Work instructions ->
a – Per the EGEE operations minutes, what happens to sites whose reliability or availability stays under 50% for three consecutive months?
b – Retype the stretch of the EGEE operations minutes from "Only half of" through "this body notified.".

Passage ->
--- START ---

Only half of the sites running a CREAM instance are passing the SAM tests for CREAM in validation. Present version of CREAM is working, sites should check what the issues are.
New version of simplified EGEE intervention procedures ratified by ROC managers: https://edms.cern.ch/document/1032984 Sites that have a reliability or availability of less than 50% during three consecutive months will be suspended, and will have to go through the certification process again.
Downtimes longer than one month should be exceptional and be approved beforehand by the corresponding ROC and this body notified.
Attendance
EGEE
Asia Pacific ROC:
Central Europe ROC:
OCC / CERN ROC: John Shade, Antonio Retico, Maite Barroso
French ROC: Helene Cordier
German/Swiss ROC: Sven, Wen Mei
Italian ROC: Paolo Veronessi
Northern Europe ROC: Thomas Bellman, Gert Svensson
Russian ROC: Lev Shamardin
South East Europe ROC: Marios Chatziangelou
South West Europe ROC:
UK/Ireland ROC: Jeremy Coles
GGUS:
GOCDB: Gilles Mathieu
Feedback on Last Week's Minutes
None was given.
EGEE Items
Grid Operator Hand Over on Duty
c-COD Team
From
ROC France
To
ROC CE
Report from cCOD:
1 ticket (GGUS #51458) for ROC_SE is opened for more than 1 month. I have sent a reminder to ROC_SE about it to check if the problem can be solved.
ROC_AP has 2 APEL tickets opened for more than 1 month. Work is in progress for MY_MIMOS-GC-01. For TW-FTT, ROC_AP sent a reminder and will escalate to last step if no answer.
Gilles will check if there is any ticket related to these sites.
Question about APEL test: we cannot put a site out of production with APEL problem not solved for more than 1 month. How should we handle such tickets?
Good practise: The ROC should try to isolate/debug the problem. If still this not help, involve the APEL team in the ticket.

--- END ---

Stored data

--- START ---

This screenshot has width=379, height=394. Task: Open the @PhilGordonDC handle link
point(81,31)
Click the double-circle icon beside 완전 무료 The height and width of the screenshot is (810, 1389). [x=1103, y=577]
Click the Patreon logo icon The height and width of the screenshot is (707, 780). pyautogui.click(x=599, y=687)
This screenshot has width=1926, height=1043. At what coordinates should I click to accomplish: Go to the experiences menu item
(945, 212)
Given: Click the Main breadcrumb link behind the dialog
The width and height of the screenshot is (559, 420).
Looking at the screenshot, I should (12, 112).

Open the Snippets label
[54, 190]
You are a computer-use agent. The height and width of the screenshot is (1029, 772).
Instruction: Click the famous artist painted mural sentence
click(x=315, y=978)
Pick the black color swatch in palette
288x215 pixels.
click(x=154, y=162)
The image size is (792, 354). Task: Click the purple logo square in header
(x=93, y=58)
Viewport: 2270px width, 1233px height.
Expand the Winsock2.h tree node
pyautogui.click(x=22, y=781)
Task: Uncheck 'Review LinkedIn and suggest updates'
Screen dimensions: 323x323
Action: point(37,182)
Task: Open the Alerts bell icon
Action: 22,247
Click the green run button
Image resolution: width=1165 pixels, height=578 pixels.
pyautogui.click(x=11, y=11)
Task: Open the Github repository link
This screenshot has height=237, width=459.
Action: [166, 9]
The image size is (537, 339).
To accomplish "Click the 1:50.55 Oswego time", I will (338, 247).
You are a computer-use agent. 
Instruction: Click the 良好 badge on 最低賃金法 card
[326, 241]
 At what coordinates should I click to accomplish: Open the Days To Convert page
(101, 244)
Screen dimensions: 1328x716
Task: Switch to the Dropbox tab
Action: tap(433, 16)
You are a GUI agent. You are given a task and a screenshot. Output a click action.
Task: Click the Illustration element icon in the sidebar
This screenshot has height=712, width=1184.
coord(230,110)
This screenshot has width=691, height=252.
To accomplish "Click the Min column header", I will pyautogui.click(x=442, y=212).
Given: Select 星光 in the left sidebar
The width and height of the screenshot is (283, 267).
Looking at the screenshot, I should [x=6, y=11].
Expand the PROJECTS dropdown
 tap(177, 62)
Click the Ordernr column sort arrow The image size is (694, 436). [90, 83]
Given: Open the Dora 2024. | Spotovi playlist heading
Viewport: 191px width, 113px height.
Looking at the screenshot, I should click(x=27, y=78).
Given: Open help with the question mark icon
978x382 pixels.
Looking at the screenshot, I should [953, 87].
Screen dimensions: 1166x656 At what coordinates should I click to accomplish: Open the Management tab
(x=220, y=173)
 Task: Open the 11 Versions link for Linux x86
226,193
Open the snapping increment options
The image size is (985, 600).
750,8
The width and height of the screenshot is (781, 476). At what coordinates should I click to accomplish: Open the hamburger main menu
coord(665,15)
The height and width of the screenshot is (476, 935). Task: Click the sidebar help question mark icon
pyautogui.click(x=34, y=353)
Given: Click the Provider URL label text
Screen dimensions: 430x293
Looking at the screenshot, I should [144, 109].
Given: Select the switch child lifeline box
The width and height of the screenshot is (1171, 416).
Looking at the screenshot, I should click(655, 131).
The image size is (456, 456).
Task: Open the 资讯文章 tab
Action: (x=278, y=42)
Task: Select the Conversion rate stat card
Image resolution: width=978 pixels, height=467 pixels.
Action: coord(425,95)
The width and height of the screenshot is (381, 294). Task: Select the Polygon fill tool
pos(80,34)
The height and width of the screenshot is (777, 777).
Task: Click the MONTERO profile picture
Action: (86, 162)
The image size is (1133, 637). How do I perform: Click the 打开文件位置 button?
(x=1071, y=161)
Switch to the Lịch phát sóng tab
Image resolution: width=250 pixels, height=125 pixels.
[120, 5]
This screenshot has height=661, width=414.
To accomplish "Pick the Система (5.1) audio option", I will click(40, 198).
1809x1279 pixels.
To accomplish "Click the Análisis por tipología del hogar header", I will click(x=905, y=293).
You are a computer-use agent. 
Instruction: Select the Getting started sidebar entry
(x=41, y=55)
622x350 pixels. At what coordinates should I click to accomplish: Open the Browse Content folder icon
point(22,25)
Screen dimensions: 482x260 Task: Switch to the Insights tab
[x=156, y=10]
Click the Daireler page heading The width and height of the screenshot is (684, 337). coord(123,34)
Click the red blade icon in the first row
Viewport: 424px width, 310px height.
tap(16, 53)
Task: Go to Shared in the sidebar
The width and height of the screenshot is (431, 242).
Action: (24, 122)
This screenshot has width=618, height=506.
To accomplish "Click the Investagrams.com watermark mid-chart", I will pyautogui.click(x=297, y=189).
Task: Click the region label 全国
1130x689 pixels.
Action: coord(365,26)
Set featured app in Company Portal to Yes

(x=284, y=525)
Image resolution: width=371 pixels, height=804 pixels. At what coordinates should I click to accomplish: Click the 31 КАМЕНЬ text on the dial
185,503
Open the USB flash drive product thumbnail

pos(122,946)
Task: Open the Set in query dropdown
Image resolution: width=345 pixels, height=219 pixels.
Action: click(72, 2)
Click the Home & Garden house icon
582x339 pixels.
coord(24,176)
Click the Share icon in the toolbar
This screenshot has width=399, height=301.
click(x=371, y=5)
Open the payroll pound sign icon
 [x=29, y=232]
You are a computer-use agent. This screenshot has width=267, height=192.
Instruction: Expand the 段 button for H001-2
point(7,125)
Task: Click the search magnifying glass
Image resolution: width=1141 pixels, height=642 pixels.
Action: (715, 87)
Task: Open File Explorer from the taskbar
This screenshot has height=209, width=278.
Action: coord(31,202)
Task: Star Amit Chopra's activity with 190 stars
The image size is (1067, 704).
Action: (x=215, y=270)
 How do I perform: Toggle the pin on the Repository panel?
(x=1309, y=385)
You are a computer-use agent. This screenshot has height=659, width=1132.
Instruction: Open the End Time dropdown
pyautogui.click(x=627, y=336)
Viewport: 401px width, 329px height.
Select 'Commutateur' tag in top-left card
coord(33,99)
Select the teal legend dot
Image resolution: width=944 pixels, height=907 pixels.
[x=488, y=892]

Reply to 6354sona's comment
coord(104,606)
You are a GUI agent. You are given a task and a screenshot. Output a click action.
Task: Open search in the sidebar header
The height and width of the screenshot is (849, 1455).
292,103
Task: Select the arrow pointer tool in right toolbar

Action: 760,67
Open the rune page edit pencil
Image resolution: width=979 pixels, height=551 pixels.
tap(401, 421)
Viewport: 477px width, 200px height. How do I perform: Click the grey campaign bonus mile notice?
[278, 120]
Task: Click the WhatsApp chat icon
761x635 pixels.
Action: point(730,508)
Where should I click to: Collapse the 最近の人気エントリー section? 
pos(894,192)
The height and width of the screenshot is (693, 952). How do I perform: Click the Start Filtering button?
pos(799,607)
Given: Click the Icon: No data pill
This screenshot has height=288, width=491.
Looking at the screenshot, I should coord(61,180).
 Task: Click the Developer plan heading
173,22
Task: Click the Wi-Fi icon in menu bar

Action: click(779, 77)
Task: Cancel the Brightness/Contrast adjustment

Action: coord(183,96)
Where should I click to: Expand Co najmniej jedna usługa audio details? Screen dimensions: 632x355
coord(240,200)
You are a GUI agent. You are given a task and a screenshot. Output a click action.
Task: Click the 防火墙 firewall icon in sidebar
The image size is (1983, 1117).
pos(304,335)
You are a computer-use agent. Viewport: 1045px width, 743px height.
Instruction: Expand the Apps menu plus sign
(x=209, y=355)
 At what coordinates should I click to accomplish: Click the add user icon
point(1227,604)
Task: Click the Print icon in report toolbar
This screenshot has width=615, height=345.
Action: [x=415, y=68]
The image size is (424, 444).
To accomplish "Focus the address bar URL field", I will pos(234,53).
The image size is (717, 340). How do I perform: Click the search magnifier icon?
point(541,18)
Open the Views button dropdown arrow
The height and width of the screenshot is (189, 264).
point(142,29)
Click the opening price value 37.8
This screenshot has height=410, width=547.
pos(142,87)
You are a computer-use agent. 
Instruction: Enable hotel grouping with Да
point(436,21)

--- END ---

Solutions below ->
a – They are suspended and must go through the certification process again.

b –
Only half of the sites running a CREAM instance are passing the SAM tests for CREAM in validation. Present version of CREAM is working, sites should check what the issues are.
New version of simplified EGEE intervention procedures ratified by ROC managers: https://edms.cern.ch/document/1032984 Sites that have a reliability or availability of less than 50% during three consecutive months will be suspended, and will have to go through the certification process again.
Downtimes longer than one month should be exceptional and be approved beforehand by the corresponding ROC and this body notified.